Estimating how long a software project will take is like trying to guess the sex of a day-old chicken. They are both very difficult. Only highly trained chicken sexers can reliably guess the sex of a chick. Even if you ask them how they know, they will tell you they “just do,” and that they can’t communicate exactly how it is they are so certain, and the way they have learned is by working side-by-side with someone that has mastered this esoteric skill.

Expert chicken sexers are very valuable to large poultry operations. Knowing the sex of a chicken as soon as possible saves a lot of resources. Male chicks get placed in a different program than female chicks. Some male chicks are kept for food production. Most female chicks are destined to lay eggs.

In the software world, there might be some expert software engineers that could tell us with precision how long a software project will take. However, I have never met one. I think those software engineers, like expert chicken sexers, are rare indeed.. Most poultry farms, like most software teams, need to do what they can with what they have.

Let’s say one of us, without any chicken sexing experience, has to distinguish the sex of a group of one thousand chickens. What would be the most efficient and effective way of making this distinction? Nature gives us a 50/50 chance of getting the sex right. Just by dividing the chicks into two groups we could say that the first group are females and the second group are males, in which case we would be correct 50% of the time. If we try to actually guess the sex of each chicken, it would not only take a long time but our accuracy may also drop to below 50%.

If your team follows an agile process, like Scrum or Kanban, something similar happens when estimating stories. It is very difficult for your team to tell you how long a story will take. The team spends valuable time estimating the size of each story and most of the time their estimates are wrong. This process is neither efficient nor effective.

I have found that a better approach is for your team to look at each story and just answer one question: “is this story too big? If so, we should split it.” This question yields a yes/no type answer. This model gives the team two simple choices, a binary choice, which is far easier to answer than a multiple choice answer like estimating how long a story will take.

After your team has answered this question for all the stories and has split up any that are too big, you will end up with stories that are roughly the same size. While some of them will be smaller, some of them will be bigger, generally they will all be about the same size That’s ok too, we just don’t want any that are too big. Once you have stories sized in this manner, you count them, and once you have the story count you let the team work on them. After the first week or the first month, you will see how many stories the team has completed. Only then will you know how many stories the team can complete in a week or month. This is your initial benchmark. As time goes on, you will have more data about your team’s performance, and eventually you will have an average number of stories per week that the team can complete. As your team removes impediments, the average number of stories per week should increase, which will increase the speed at which you deliver software.

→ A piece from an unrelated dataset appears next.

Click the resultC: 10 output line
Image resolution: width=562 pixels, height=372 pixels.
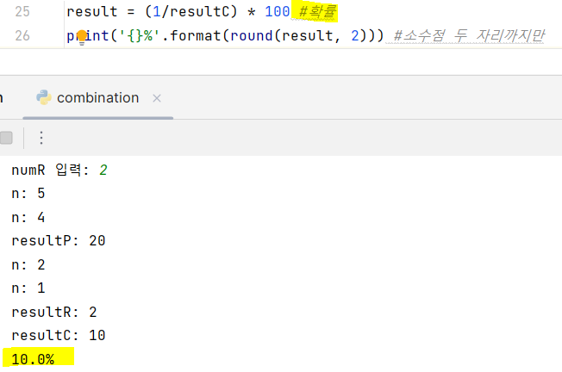(59, 335)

Once you have an average number of stories per period of time, you can start to reliably release plan using this vital metric. Your team will continue to answer the question “is this story too big? If so, we should split it.” That question makes sure that all of your stories are roughly the same size which makes your planning much simpler and reliable.

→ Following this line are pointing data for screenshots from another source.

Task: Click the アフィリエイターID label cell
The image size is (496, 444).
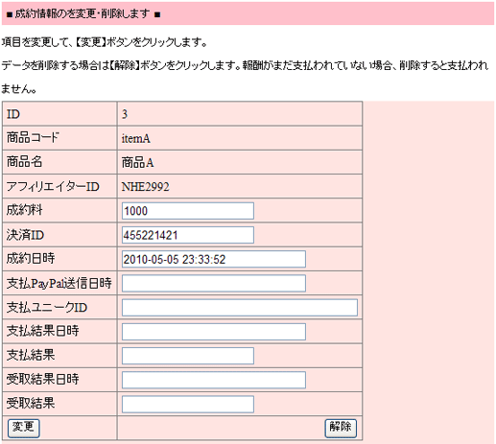Action: pyautogui.click(x=59, y=186)
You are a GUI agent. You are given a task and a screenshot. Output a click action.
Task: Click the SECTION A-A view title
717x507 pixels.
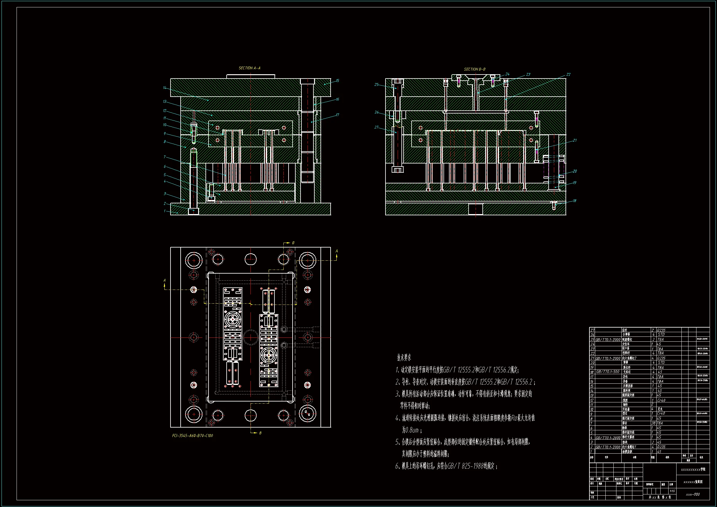click(249, 68)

How do you know if a story is too big? That depends on your team and on your system. For some teams “too big” maybe something that takes more than a couple of days to code and test, for others it may be something that takes more than a couple of hours. You have to experiment and see what works for you.

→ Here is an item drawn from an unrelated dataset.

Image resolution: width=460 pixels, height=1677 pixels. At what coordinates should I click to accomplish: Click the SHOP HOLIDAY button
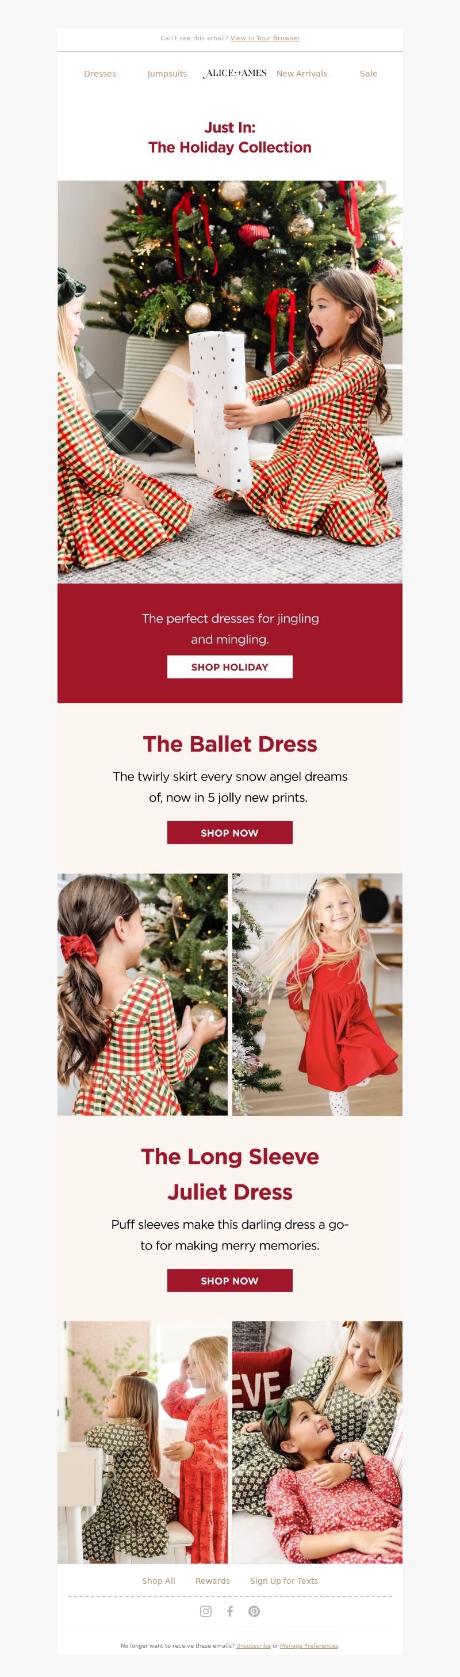pyautogui.click(x=230, y=667)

Most software teams, including our team at Dropsource, develop software in a very complex context. The requirements, the code, the tests are all complex. Our users and our teams are made up of complex individuals. In the face of complexity we need simple methods and solutions. Sizing stories to be the same size is one of those simple methods that avoid the complexity of estimating stories.

At Dropsource, we don’t have any expert chicken sexers (that I know of), which is why this simple method of sizing and counting stories has worked out very well for us.